Prime Minister Mark Carney will visit China next week to talk trade and energy, in the first meeting between a Canadian prime minister and President Xi Jinping in over eight years.

The visit comes as Carney’s government continues to push for a diversified trade strategy, with the goal of doubling non-U.S. exports, amid continued trade tensions with our neighbours south of the border.

“At current exchange rates, the U.S. is 26 per cent of the global economy, but China is 17 per cent,” said Pedro Antunes, chief economist at the Conference Board of Canada. “It’s a big market for us, an important market, especially for agri-food products.”

The diplomatic relationship between Canada and China has been strained since the arrest of Huawei Technologies executive

Meng Wanzhou in 2018 and the subsequent arrests of Canadians Michael Kovrig and Michael Spavor over allegations of espionage. China has also been accused of interfering in Canada’s federal elections.

In October, Carney met with Xi on the sidelines of the Asia-Pacific Economic Cooperation (APEC) summit and accepted Xi’s invitation for a state visit, signalling a thawing in relations.

“What Prime Minister Carney is doing is really focusing on the economics of things and slacking a little bit on the strong stance that we’ve had, certainly against China, obviously against India as well,” said Antunes.

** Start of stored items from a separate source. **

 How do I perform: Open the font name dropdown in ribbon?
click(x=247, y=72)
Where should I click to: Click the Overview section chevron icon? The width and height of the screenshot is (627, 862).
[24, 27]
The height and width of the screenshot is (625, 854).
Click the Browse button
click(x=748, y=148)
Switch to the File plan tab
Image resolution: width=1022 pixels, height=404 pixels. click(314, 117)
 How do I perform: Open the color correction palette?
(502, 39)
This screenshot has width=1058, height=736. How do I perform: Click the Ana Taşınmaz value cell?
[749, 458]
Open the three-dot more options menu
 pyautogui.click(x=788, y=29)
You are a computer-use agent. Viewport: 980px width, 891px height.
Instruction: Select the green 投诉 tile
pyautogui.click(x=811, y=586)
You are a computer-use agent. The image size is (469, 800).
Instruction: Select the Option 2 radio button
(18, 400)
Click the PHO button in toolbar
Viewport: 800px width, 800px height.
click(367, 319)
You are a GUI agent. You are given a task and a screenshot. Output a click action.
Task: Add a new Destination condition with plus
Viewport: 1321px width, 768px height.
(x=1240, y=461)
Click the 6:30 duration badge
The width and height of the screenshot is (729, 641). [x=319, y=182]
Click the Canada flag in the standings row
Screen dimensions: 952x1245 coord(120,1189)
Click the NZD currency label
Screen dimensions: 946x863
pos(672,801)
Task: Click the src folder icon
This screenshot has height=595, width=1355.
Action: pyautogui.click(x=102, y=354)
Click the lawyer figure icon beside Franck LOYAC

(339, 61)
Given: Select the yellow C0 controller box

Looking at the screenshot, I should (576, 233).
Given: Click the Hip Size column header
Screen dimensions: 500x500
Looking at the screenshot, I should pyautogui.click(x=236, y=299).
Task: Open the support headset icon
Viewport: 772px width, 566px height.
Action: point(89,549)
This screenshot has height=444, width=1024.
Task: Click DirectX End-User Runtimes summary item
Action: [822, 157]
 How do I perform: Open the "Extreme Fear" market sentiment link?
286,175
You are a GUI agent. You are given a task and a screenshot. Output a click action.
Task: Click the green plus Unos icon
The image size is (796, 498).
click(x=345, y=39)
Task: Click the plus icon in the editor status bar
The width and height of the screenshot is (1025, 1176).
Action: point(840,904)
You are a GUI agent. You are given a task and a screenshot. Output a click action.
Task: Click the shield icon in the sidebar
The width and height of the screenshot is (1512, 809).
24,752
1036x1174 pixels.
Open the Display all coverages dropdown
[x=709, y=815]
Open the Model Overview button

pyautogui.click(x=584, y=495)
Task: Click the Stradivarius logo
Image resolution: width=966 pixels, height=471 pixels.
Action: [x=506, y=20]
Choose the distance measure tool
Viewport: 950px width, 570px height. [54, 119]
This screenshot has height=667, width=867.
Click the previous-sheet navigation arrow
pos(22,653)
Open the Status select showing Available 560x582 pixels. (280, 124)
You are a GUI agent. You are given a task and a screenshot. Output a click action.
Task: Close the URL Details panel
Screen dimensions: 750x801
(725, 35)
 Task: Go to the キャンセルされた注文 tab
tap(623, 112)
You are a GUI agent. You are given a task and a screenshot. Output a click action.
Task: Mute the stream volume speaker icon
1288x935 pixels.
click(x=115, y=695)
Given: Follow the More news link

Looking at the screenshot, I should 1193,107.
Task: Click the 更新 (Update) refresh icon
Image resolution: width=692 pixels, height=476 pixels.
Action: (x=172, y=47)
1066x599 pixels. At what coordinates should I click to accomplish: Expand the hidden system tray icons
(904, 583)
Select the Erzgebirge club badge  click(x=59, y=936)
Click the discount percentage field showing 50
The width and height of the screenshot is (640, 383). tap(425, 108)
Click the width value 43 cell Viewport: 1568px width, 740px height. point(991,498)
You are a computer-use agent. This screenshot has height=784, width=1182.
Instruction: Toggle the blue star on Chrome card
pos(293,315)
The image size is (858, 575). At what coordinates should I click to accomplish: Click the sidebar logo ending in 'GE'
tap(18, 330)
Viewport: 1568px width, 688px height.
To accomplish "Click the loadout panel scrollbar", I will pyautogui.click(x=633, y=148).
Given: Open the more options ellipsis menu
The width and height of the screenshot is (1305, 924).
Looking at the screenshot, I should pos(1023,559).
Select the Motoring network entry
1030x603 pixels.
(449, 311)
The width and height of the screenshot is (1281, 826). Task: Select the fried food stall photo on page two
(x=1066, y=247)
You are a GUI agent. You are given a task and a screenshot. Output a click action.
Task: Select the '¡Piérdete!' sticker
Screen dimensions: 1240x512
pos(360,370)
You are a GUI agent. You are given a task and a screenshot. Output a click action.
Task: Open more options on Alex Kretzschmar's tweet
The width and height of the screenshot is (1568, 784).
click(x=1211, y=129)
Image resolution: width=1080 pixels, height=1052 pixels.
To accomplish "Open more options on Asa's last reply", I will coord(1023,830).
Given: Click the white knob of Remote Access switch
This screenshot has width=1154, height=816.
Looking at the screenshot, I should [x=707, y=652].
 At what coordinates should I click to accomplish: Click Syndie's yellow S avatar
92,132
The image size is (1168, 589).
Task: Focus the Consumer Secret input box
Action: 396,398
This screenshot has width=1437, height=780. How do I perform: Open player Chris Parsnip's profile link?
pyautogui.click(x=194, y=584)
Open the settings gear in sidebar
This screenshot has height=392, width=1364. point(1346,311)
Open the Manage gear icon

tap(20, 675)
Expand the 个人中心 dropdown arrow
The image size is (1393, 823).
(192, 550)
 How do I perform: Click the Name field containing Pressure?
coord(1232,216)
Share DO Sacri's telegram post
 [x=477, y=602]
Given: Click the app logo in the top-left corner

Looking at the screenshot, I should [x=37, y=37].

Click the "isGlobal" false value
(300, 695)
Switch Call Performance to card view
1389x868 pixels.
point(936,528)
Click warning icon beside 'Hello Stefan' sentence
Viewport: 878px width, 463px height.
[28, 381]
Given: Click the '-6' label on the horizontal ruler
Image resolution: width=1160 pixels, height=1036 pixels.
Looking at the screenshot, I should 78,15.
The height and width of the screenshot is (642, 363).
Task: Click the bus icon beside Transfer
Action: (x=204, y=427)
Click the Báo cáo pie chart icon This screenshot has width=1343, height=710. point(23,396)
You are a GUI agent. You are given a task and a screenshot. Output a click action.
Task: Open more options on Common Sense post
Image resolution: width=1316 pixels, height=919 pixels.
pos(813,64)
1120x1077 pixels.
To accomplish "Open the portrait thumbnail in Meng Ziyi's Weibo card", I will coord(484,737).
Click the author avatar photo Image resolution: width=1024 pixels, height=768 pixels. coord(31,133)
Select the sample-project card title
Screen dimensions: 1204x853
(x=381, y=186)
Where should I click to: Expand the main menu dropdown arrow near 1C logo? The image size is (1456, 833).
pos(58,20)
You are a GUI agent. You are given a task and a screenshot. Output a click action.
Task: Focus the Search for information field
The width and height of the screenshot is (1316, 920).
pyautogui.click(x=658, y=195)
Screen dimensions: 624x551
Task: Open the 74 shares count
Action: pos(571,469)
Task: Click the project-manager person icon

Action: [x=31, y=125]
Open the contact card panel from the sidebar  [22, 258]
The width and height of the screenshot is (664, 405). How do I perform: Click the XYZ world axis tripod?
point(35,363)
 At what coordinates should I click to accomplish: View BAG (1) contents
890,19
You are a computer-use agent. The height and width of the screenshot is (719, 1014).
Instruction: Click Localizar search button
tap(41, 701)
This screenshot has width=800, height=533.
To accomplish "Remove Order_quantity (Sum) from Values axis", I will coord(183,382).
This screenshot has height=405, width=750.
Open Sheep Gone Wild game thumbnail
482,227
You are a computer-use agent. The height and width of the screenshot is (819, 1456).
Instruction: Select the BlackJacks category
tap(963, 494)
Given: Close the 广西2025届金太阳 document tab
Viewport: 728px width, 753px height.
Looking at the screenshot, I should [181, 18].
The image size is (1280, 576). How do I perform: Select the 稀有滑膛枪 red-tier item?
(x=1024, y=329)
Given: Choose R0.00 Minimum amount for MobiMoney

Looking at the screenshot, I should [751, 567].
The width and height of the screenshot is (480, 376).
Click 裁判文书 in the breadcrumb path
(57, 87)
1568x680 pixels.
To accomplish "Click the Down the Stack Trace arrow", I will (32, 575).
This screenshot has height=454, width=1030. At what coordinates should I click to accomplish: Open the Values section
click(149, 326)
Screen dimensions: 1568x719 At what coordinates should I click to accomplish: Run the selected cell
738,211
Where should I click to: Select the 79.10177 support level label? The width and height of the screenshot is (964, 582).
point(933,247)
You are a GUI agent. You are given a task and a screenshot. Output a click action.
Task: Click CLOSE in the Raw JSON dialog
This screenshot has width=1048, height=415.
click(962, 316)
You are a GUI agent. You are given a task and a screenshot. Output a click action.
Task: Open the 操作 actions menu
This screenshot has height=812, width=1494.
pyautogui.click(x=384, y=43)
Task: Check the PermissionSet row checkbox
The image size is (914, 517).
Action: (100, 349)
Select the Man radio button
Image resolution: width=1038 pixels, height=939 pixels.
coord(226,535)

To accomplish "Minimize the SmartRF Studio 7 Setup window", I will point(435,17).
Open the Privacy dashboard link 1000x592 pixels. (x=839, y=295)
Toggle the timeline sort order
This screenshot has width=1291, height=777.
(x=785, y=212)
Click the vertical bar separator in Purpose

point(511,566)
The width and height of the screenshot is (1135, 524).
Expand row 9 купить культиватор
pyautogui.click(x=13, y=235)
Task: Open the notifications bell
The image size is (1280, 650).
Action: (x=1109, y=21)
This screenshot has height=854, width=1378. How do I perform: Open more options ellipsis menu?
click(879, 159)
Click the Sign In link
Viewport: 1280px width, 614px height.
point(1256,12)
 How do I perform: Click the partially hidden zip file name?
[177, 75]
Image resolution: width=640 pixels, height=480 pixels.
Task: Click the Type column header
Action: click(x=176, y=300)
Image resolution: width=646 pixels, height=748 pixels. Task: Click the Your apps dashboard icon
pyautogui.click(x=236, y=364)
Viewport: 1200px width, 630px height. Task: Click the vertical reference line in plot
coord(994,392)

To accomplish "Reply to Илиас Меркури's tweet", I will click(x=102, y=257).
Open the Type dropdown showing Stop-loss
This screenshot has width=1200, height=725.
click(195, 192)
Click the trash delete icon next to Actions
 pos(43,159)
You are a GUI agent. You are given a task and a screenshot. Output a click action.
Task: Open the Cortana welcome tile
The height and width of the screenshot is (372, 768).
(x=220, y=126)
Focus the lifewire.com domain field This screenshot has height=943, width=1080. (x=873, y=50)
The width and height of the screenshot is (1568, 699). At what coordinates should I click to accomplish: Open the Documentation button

China remains Canada’s second largest trade partner, with bilateral merchandise trade totalling $118.7 billion in 2024. China is also the number one buyer of crude oil shipped through Canada’s

Trans Mountain pipeline. Canada’s trade policy with China has also sparked tit-for-tat tariffs, with Ottawa imposing a 100 per cent tariff on Chinese electric vehicles in 2024, in a bid to protect the Canadian auto industry, and China in response imposing a 100 per cent levy on

canola oil and a 76 per cent tariff on canola seed imports. In a statement, the Canola Council of Canada said the only way to resolve the tariffs is through a political solution and it was encouraged by Carney’s upcoming trip to China.

“Reopening this market to smoother, more predictable canola trade between Canada and China is a priority and we continue to engage with the federal government to find a resolution to these issues as expeditiously as possible,” said Canola Council of Canada spokesperson Caroline Traweger.

Last year, Carney also imposed a 25 per-cent surtax on products containing Chinese steel and announced a reduction in tariff-free steel imports. In response, China has filed a challenge at the

World Trade Organization (WTO). In hearings in the lead-up to the Canada-United-States-Mexico Agreement (CUSMA) review, American industries have expressed concerns that Canada and Mexico are exploiting their preferential trade access by exporting goods with heavy Chinese content to the U.S.

Antunes said while a shift in stronger trade ties with China is welcome, Canada will have to walk a fine line, as it will remain dependent on U.S. trade.

“We’ll still be very dependent on the U.S., there’s no doubt about it, we absolutely need that trade deal and a renegotiated CUSMA,” he said. “But if we can lessen the pain that we’re currently feeling by expanding our trade to the rest of the world, I think that’s certainly positive.”